Ideally eat cooked foods. Focus on warm, long, slow cooking like soups, broths, stews. Green leafy and delicate vegetables should be gently cooked and still be crunchy. Drink your water at room temperature or warm. Buy the freshest and most local produce possible, as it will be the most nutrient dense. Take time to throughly chew your food. Focus on simple combinations of a few ingredients. Regular mealtimes are critical, as well as breakfast - do not skip this. Smaller more frequent meals can also be very beneficial. It is important to not eat and work at the same time. Take time to nurture yourself by preparing home cooked meals. Cooking a large stew or soup over the weekend that can be consumed during the work week is a helpful strategy.
Therapeutic foods: Whole unprocessed foods that have a neutral and sweet flavor are important.
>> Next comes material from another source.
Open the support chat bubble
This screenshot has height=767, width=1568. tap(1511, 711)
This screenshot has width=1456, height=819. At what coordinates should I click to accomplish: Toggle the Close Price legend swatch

Include foods like long grains, barley, spelt, bell peppers, sweet potatoes, yams, pumpkins, squash, celeriac, carrots, corn, parsnip, most beans, peas, walnuts, stewed fruit, small amounts of lean chicken, beef, lamb, and mackerel, tuna, sardines, anchovies, small amounts of fresh ginger, leek, garlic, turnip, cinnamon, nutmeg, fennel, small amounts of molasses, rice syrup, barley malt
Restrict or avoid: Factory farmed non-hormone free meats, a high fat diet - like a ketogenic can be detrimental, cold natured foods, which include, smoothies, salads, raw fruits, raw vegetables, tomatoes, citrus, spinach, bitter greens, seaweed tofu, excess salt, processed white flour, sugary foods, artificial sweeteners, vitamin c, ice cream and dairy (small amount of yogurt or butter is ok), chocolate, all nuts except walnuts, beer
Example meal: Beans and rice cooked in chicken broth with a small amount of ground meat, and sautéed bell peppers with garlic
Maclean, W., Lyttleton, J., Bayley, M., & Taylor, K. (2018). Clinical Handbook of Internal Medicine: The treatment of disease with traditional Chinese medicine. Eastland Press.
Pitchford, P. (2009). Healing with whole foods: Asian traditions and Modern Nutrition. North Atlantic Books.
Wang, Y., Sheir, W., & Ono, M. (2010). Ancient wisdom, modern kitchen: More than 150 recipes from the east for Health, Healing, and long life. Da Capo Lifelong.